それが真面目な質問だと悟ったのか、雨は素直にそれに応じるようにこめかみに人差し指を当て、思い出すように語り始めた。
「あーもう……わかった……。言うよ、言いますー。確かあの日は夜中に目が覚めて……眠れなくて星空をぼーっと眺めてた。そしたら、大きな流れ星を見つけた。それで“流れ星に三回お願いすると願いが叶う”っていう学校で流行ってた噂を咄嗟に思い出して、とりあえず『今朝観たアニメの魔法少女みたいに強くなって、悪いヤツを倒したい』ってお願いをした」
以前、雨が自分の願いを語る機会があったとき、竹刀を振るような動きをしていたことを私はおぼろげながらに覚えていた。
先入観から竹刀を振っているのだと当時の私は勘違いしていたものの、それがステッキを振る動作であることに私は気付いていた。

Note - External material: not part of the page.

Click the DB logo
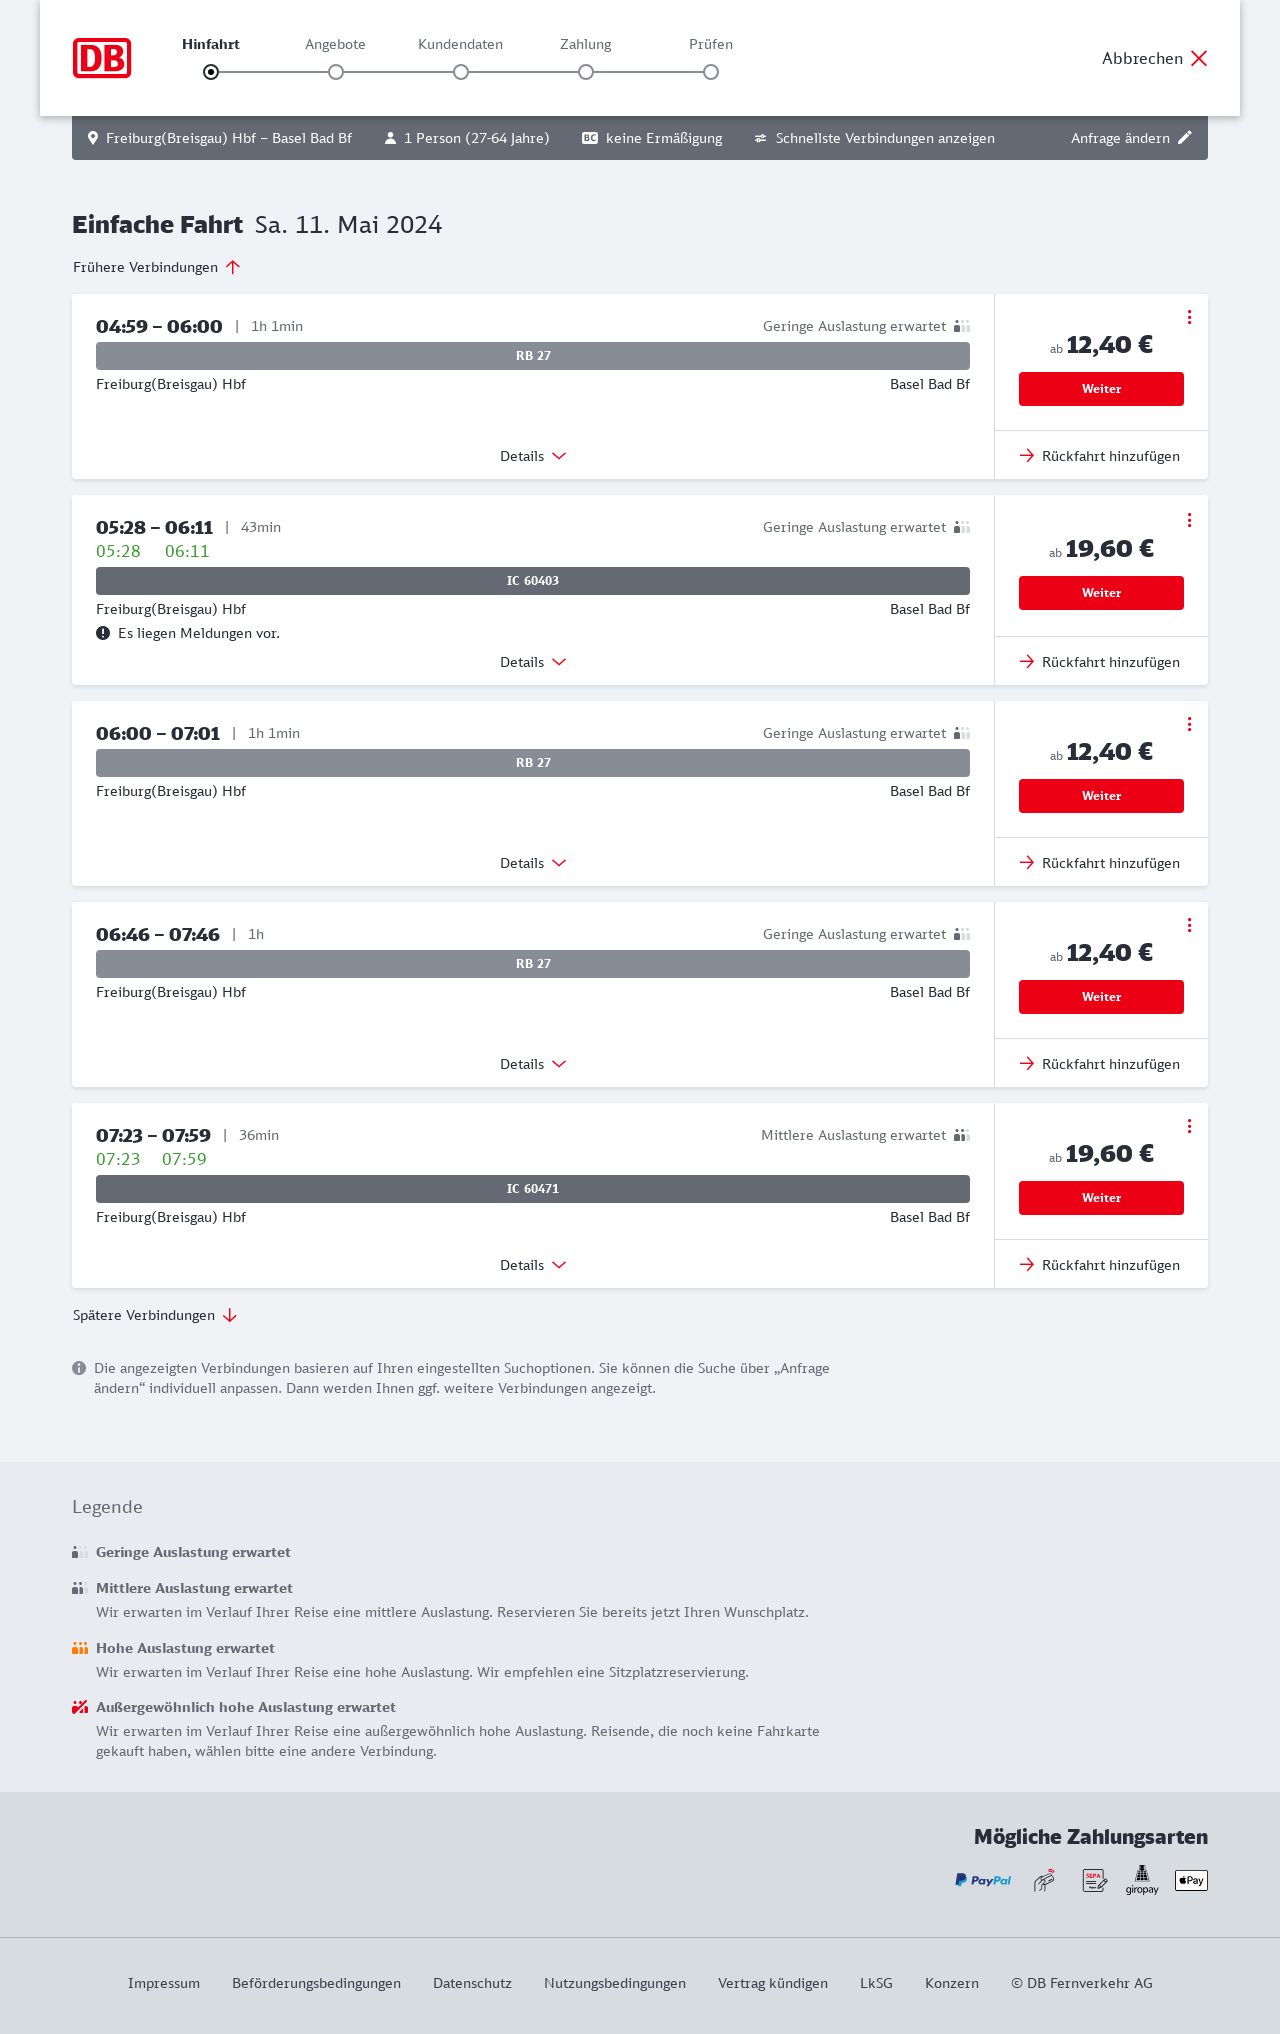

「それから何日か後、下校中にアクウ魔達に襲われて、シャイニー・レムに変身したチーとノワが突然現れた。何がなんだかわからないうちにシャイニーパクトを握ってた私に、魔法少女になってくれってノワに言われて……いつの間にか、魔法少女に変身してた。あの時は、願い事が叶ったーなんて思って、すっごく嬉しかったのを今でも覚えてる。これで私も強くなれるって! な、なんか改めて言うと恥ずかしいな、コレ。い、今は違うからね!? そりゃまあ、もうちょっと強くなりたいかな~とは思ってるけど、魔法少女みたいに悪いヤツを倒すっていう願い事はもう叶ってるわけで――」
屈託のない表情で笑いながらも恥じらいつつ、雨は全てを語り終えた。
それは、あの当時に見せていた、私の記憶に強く残っている笑顔だったものの、数秒後、その表情は時間をかけながら少しずつ強張っていった。
「悪いヤツを倒す……願い事が……叶った……? ノワは願いを叶える妖精で……ノワがツキノワ……。え……待って、嘘……だよね?」
自分が語った言葉の真意に気が付いたのか、認めることは出来ないと言わんばかりに、雨は首を横に振った。
だが、私は非情に徹するように、首を横に振る。